Common Name
Yellow River Goby
Year Described
Valenciennes 1837
Identification
Dorsal Fin: VI, I, 9-10
Anal Fin: I, 9-11
Pectoral Fin: 14-16
Pelvic Fin: I, 5
Scales: 51-58 (lateral rows)
Head large with fleshy cheeks and a smallish eye. Mouth size dimorphic (larger in males). Clavicular area under gill cover with prominent fleshy projections directed anteriorly. Two cephalic pores in the interorbital region. Seven pores in two sections: one set of five immediately behind orbit and a set of two behind upper opercular flap (subgenus Euctenogobius). Vomer without teeth. Head, cheeks, and pectoral base scaleless.
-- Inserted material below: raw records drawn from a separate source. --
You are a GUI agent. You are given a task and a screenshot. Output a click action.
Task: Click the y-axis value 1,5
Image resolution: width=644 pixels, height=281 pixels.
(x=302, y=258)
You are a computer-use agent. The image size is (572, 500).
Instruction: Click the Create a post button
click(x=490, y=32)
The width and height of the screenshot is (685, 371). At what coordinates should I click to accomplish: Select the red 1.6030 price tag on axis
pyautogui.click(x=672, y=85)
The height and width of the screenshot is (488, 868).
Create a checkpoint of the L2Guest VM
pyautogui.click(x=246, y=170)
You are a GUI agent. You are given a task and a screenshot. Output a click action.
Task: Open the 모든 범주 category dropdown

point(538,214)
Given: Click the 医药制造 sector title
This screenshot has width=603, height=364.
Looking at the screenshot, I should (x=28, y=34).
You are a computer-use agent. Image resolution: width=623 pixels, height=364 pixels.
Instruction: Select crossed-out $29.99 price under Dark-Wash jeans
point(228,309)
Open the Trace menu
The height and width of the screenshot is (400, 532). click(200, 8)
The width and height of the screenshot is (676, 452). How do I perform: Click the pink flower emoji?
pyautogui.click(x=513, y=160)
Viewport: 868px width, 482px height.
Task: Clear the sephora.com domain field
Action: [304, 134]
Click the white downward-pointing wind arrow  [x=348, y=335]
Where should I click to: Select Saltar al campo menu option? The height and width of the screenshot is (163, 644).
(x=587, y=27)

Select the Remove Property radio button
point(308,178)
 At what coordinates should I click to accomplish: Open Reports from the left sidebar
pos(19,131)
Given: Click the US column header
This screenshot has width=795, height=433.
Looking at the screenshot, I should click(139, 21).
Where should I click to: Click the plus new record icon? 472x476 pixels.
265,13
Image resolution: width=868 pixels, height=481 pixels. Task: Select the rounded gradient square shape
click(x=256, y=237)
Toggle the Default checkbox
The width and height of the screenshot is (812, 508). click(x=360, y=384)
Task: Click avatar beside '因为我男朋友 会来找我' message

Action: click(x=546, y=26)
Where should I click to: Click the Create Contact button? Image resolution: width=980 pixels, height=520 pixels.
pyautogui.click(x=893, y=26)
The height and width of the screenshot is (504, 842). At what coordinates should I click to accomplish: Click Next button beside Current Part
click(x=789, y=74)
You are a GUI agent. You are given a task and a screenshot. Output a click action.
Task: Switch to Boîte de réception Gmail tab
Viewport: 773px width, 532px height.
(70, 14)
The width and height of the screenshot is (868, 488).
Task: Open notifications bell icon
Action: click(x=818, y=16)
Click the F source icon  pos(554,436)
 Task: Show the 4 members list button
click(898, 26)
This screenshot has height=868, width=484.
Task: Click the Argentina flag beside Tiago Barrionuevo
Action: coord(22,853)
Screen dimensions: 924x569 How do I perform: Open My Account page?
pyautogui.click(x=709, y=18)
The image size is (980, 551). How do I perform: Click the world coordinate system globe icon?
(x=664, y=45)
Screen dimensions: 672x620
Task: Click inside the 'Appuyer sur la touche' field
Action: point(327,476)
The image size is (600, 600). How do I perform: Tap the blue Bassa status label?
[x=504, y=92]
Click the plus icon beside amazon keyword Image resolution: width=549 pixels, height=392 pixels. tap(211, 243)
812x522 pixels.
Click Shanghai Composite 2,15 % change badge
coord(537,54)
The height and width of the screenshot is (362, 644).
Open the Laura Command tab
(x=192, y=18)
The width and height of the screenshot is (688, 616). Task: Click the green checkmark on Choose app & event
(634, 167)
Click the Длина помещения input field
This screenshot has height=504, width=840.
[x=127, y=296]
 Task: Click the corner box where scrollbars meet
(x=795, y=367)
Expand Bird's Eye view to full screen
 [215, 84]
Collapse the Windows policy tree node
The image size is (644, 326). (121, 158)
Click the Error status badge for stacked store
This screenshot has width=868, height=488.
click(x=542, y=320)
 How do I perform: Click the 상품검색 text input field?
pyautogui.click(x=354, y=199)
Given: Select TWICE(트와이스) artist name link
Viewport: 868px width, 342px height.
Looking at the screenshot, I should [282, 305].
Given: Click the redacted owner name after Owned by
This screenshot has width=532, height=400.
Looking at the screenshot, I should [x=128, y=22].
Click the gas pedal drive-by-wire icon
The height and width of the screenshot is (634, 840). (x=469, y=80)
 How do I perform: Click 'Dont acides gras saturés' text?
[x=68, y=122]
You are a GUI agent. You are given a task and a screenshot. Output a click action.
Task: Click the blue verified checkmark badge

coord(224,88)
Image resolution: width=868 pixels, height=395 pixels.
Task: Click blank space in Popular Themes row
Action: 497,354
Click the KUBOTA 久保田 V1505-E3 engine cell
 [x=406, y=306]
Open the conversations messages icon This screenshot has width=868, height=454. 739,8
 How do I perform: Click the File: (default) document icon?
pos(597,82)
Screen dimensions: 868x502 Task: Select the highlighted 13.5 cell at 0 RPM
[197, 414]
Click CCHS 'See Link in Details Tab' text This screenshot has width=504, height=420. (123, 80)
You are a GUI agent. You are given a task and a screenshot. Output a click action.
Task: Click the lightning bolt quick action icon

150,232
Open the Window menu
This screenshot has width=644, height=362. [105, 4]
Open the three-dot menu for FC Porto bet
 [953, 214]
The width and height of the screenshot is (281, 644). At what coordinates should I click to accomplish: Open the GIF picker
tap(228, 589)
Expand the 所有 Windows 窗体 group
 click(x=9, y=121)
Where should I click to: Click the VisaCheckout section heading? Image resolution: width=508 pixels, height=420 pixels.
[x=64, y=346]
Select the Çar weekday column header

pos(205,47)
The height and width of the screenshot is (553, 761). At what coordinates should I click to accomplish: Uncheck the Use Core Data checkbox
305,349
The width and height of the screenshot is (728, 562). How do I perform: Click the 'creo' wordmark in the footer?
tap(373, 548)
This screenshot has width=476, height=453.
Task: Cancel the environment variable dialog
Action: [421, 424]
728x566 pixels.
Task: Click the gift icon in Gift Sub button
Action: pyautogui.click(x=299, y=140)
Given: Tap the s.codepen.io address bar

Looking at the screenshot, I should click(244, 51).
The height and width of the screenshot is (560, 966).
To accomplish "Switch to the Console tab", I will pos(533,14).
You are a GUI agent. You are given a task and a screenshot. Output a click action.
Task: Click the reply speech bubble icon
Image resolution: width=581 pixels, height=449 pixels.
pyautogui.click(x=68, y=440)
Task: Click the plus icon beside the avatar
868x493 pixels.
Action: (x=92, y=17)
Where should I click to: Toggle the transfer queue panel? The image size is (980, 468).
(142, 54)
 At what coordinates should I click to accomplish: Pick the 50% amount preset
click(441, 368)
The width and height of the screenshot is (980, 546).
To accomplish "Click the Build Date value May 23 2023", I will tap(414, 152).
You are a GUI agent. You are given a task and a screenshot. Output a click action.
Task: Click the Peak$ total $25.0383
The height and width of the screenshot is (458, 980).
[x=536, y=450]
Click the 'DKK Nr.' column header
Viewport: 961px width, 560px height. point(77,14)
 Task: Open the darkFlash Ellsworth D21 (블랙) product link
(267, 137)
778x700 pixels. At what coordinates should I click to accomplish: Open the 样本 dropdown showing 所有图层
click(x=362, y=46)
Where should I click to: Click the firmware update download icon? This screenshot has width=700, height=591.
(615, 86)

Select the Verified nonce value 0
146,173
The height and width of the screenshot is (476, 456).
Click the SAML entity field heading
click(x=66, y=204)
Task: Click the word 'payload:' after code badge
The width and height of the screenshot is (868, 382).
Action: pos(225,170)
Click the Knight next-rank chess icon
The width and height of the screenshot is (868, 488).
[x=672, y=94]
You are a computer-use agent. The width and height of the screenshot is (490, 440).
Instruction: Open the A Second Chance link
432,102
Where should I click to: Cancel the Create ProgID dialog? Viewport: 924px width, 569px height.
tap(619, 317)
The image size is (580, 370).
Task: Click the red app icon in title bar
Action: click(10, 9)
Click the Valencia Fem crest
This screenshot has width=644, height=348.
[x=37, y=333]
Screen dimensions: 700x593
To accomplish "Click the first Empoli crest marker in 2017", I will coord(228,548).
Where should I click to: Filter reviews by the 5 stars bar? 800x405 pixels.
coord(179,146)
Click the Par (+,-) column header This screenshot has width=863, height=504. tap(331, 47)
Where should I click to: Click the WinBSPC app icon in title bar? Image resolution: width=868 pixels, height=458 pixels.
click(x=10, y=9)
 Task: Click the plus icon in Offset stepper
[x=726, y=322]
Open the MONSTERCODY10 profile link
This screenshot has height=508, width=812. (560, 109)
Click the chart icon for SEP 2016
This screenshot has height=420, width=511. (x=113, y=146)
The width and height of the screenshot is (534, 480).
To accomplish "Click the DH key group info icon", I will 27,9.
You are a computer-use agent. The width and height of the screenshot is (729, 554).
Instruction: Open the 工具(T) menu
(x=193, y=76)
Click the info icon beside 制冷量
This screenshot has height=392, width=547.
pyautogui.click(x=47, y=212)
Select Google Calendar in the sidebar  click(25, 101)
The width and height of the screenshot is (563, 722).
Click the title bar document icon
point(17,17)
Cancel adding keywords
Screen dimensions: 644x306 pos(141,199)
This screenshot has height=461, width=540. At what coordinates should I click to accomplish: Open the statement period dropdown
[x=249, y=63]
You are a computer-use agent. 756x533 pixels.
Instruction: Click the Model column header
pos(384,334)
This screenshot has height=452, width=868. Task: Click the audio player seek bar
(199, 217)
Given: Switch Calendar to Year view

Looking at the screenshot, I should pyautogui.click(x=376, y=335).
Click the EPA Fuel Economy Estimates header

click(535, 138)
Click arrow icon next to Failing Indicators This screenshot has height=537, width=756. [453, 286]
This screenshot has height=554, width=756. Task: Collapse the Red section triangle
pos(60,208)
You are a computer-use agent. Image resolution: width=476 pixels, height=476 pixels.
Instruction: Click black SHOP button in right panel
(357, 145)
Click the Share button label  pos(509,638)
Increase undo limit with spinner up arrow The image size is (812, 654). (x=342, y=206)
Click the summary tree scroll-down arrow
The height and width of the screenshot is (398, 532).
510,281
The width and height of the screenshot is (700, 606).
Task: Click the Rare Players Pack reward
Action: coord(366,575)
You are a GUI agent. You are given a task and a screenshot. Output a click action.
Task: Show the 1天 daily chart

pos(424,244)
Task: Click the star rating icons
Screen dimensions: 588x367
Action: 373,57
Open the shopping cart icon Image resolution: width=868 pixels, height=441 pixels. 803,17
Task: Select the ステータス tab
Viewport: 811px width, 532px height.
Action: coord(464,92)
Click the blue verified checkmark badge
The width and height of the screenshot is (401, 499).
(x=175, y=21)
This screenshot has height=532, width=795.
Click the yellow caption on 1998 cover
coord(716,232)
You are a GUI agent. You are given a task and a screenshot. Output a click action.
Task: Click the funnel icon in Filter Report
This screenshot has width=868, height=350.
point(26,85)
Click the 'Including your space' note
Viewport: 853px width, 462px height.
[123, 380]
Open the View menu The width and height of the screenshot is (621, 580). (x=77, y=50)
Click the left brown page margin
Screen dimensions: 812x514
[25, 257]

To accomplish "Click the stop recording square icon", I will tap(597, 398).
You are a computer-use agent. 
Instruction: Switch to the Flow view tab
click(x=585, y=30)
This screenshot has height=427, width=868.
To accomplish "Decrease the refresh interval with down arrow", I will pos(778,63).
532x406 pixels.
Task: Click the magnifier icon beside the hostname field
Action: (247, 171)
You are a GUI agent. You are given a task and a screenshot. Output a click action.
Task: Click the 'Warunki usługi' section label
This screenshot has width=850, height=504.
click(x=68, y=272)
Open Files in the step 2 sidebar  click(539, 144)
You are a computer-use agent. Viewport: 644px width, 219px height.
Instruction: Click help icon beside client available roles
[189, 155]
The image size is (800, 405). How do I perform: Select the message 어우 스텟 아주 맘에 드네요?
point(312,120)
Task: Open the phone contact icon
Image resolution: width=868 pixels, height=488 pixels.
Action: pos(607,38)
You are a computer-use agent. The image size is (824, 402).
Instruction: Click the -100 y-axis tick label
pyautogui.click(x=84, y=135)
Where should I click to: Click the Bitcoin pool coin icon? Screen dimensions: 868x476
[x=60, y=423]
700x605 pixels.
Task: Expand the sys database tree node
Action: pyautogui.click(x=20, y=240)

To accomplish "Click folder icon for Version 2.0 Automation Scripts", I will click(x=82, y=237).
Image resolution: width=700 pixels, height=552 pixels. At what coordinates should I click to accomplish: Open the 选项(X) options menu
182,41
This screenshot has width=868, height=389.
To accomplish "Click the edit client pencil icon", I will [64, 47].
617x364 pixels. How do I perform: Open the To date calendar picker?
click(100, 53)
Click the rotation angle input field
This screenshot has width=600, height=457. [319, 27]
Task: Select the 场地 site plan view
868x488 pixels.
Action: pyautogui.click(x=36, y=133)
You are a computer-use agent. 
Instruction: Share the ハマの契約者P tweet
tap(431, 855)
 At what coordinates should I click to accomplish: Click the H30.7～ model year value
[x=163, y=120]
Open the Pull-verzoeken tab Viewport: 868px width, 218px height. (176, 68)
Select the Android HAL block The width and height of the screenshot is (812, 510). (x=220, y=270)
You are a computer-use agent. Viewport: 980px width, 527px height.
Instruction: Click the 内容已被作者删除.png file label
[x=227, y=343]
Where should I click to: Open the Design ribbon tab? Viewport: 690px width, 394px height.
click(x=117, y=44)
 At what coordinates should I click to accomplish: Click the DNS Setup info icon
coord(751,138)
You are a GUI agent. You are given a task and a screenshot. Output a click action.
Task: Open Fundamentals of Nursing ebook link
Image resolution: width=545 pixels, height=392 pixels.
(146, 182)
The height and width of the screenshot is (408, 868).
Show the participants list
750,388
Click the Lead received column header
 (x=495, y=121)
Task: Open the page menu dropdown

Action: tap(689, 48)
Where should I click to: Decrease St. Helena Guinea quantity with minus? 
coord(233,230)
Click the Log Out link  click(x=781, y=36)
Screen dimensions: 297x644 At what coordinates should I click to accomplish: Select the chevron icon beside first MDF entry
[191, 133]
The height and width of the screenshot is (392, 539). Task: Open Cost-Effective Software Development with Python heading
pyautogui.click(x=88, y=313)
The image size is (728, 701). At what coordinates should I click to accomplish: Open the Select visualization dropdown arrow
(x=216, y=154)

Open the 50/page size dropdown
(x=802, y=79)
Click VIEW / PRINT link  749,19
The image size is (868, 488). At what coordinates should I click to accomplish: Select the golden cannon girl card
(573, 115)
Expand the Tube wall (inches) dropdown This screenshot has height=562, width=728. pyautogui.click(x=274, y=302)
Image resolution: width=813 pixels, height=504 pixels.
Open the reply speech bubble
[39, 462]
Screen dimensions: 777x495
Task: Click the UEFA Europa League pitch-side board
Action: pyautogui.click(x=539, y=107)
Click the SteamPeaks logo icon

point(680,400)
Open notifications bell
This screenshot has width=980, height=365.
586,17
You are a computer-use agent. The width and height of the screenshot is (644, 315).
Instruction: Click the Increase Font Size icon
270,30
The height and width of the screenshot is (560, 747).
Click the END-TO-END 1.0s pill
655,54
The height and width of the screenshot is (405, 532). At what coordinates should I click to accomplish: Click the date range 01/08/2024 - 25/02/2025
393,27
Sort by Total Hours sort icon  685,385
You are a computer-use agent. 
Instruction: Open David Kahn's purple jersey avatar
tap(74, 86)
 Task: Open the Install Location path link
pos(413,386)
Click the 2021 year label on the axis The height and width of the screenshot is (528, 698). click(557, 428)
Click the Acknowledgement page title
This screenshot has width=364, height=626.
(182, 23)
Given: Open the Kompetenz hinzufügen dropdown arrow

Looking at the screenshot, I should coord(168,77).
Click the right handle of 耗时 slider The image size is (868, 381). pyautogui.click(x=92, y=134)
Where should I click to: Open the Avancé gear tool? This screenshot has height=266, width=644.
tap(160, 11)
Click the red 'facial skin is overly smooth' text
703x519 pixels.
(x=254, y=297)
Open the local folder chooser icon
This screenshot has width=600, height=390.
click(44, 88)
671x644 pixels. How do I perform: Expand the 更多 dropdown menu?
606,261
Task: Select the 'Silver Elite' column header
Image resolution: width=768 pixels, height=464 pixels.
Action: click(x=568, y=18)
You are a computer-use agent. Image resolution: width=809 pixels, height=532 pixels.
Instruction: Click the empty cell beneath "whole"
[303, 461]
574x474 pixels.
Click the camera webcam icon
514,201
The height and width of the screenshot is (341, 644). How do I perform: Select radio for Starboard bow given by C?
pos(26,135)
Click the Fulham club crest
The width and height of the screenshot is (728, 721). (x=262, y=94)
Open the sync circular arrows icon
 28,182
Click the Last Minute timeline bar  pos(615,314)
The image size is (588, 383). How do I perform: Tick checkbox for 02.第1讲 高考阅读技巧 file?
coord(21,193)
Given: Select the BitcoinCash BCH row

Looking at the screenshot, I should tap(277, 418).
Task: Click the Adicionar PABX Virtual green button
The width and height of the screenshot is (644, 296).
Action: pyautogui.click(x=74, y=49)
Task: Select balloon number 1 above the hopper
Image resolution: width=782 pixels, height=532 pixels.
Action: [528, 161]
Body fully scaled. There are 17-25 predorsal scales. Median fins not confluent with caudal fin.
Color
Body whitish to yellowish, with a greenish cast in life. There are around eight thin purplish-brown bands on the body, and an equal number of saddles in between the full bands. There is another band on the opercle and across the back of the head and two lines from the snout to the anterior orbit. First dorsal fin with a dark (can be bright red to orange) stripe with a white stripe above it. Second dorsal fin with pale and dark speckling. Caudal fin with brown spot-bands on dorsal 2/3 of fin. Other fins pale.
Size
Maximum size to 8.2cm SL.
Habitat
Found in estuaries and freshwater rivers.
Range
Atlantic slope drainages from Colombia to N. Brazil.
References
Lasso-Alcalá, O.M. & C.A. Lasso. 2008. Revisión taxonómica del género Awaous Valenciennes 1837 (Pisces: Perciformes, Gobiidae) en Venezuela, con notas sobre su distribución y hábitat. Memoria de la Fundación La Salle de Ciencias Naturales, 67,168, [for 2007], 117–114.
Watson, R.E. 1996. Revision of the subgenus Awaous (Chonophorus) (Teleostei: Gobiidae). Ichthyol. Explor. Freshwat. 7(1):1-18.